The Northern Alliance aren’t terribbly thrilled. Who cares?

Certainly not Chretien, since he made no mention of that in his decision to keep the troops home.

And I do pay attention, Ned. The Northern Alliance is saying, “Thanks. Now get lost. We’ll take it from here.”

Excuse me for laughing my ass off.

And I’m the guy not paying attention. Oh, my sides!

ReillyDog,
I’d love to read your letter. My email is in my profile.

IANAC but I did read Mark Steyn’s Sept. 24 column in the National Post. It was directly relevant to your discussion. See http://www.nationalpost.com/commentary/columnists/columnist.html?c=‘mark%20steyn’

Excerpts:

december,

Those are very harsh words.

It saddens me to admit that they are also true.

What became of our courage? We were famous for it.

The courage is still there. It’s the means that aren’t.

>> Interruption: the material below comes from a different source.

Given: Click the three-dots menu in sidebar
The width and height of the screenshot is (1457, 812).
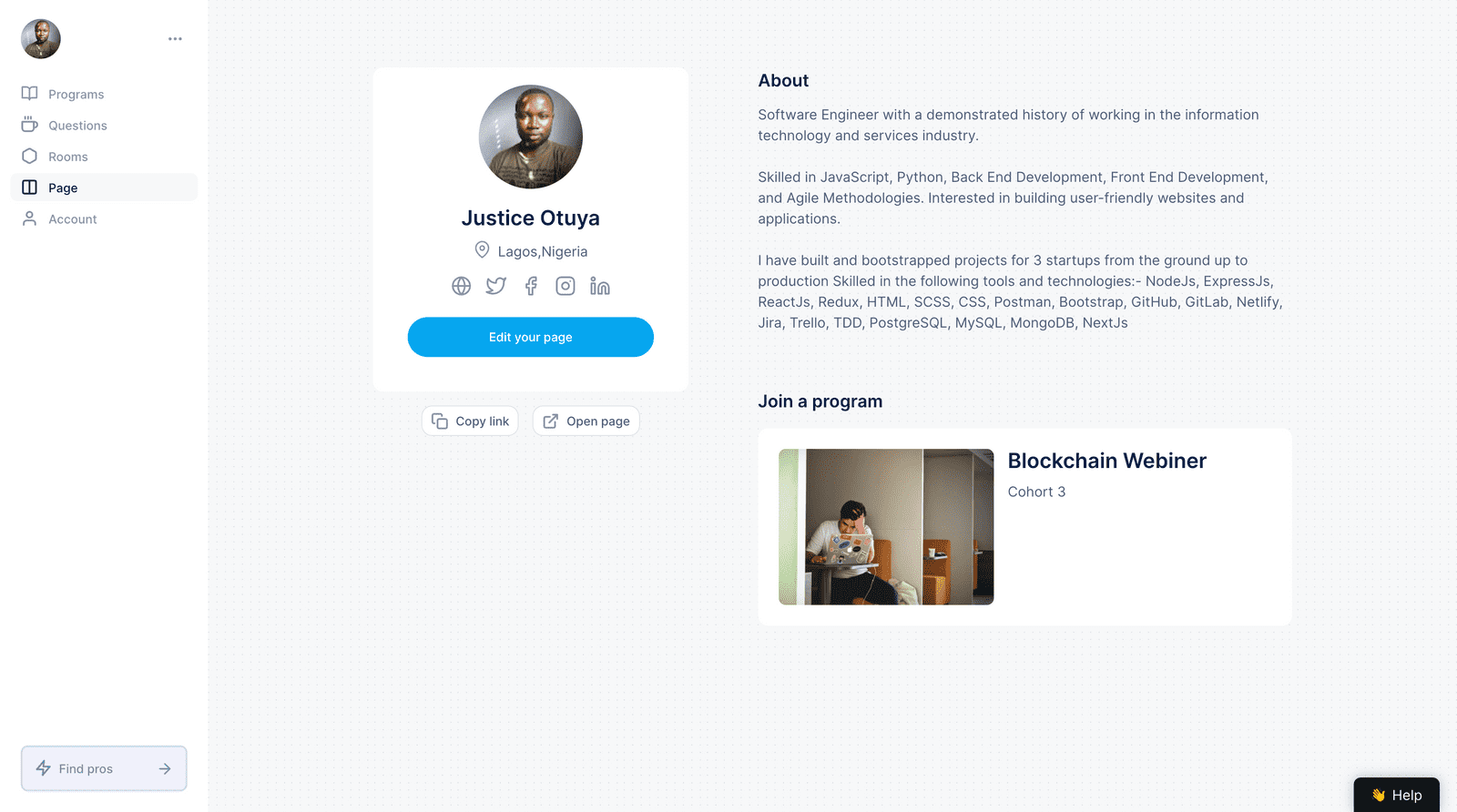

But my wife is, and I’ve spent enough time in and around canada to know that it is a great country full of great people.

Then there’s Chretien.

Most of the Canadians I know will say “hey, he’s one of THEM, not one of US”.

Do they have term limits?

We (the US) appreciate the moral support we’re getting from you folks, anyway. Even if your PM is a worthless oxygen bandit.

b.

Slip, it may interest you to know that Canada has an equally half-arsed brother called Australia.